Purebred Cleveland Bay
CLEVELAND BAY HORSE PUREBRED STANDARDS
RECOMMENDED BY THE CLEVELAND BAY HORSE SOCIETY OF NORTH AMERICA
(BOLD INDICATES PUREBRED STANDARD FROM THE
CLEVELAND BAY HORSE SOCIETY STUDBOOK, VOL 1, PUBLISHED IN 1884)
- 16.0 hh to 16.2 hh height outside this range is acceptable if height, weight and bone are in balance. Historically 16.1 to 16.2 1/2 hands.
- The body is wide and deep. The back is not too long, and is strong with muscular loins. The shoulders are sloping, deep and muscular. The quarters are level, powerful, long, and oval with the tail springing well from the quarters. Good sloping shoulder, a short back, powerful loins, long quarters.

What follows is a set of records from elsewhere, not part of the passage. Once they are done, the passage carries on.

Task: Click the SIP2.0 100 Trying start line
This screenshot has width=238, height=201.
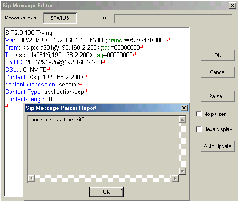Action: coord(28,33)
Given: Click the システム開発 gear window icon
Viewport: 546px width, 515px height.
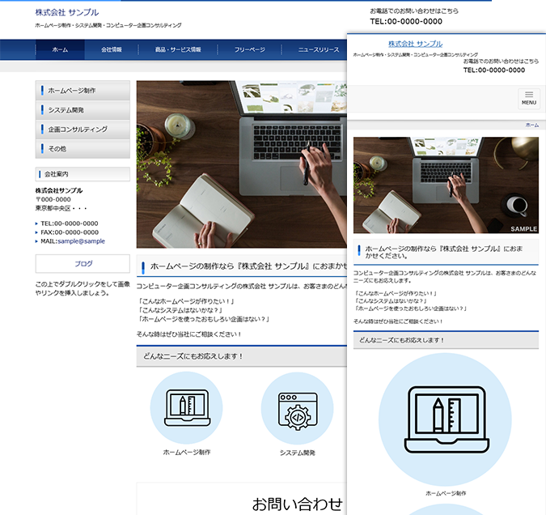Looking at the screenshot, I should tap(297, 407).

- Denotes activity and strength, combined in manner not seen in any other breed.
- Action must be true, straight, and free. Not remarkably high but is the kind of action for getting over the ground.
- Cleveland Bays are bay with black points*. (Occasionally grey hairs in mane and tail are known to occur). Bay, light or dark, black legs clear of hair, black zebra like stripes on the arm and hock are sometimes seen. Known as black points and are supposed to denote especial of breeding. White to include a small star* and few white hairs in the heel allowed.
- Adapted for plough, a heavy conveyance, slow saddle work-what Americans call “a general utility horse". For artillery purposes: docility, strength, and endurance admirably qualify breed. These qualities remain useful for many of today’s needs.
HEAD, EYES, and EARS
- The head characteristic of the breed is bold and not too small. It is be well carried on a long, muscular neck. (Roman nose is common). Rather plain than otherwise, on the large side but is well carried. Ears tend to be large and fine. Eyes are large, well set and kindly in expression.
- Arms and gaskins are muscular. The knees and hocks are large and well closed with normally a minimum of nine (9) inch bone** on a 16.0 hands mature male (usually over six years old) less on a mature female. Outside this range is acceptable if height, weight, and bone is proportional. The pasterns are strong, sloping and not too long. The legs at the knee, hock, and below would feel very firm, solid, and strong, and are clear of superfluous hair.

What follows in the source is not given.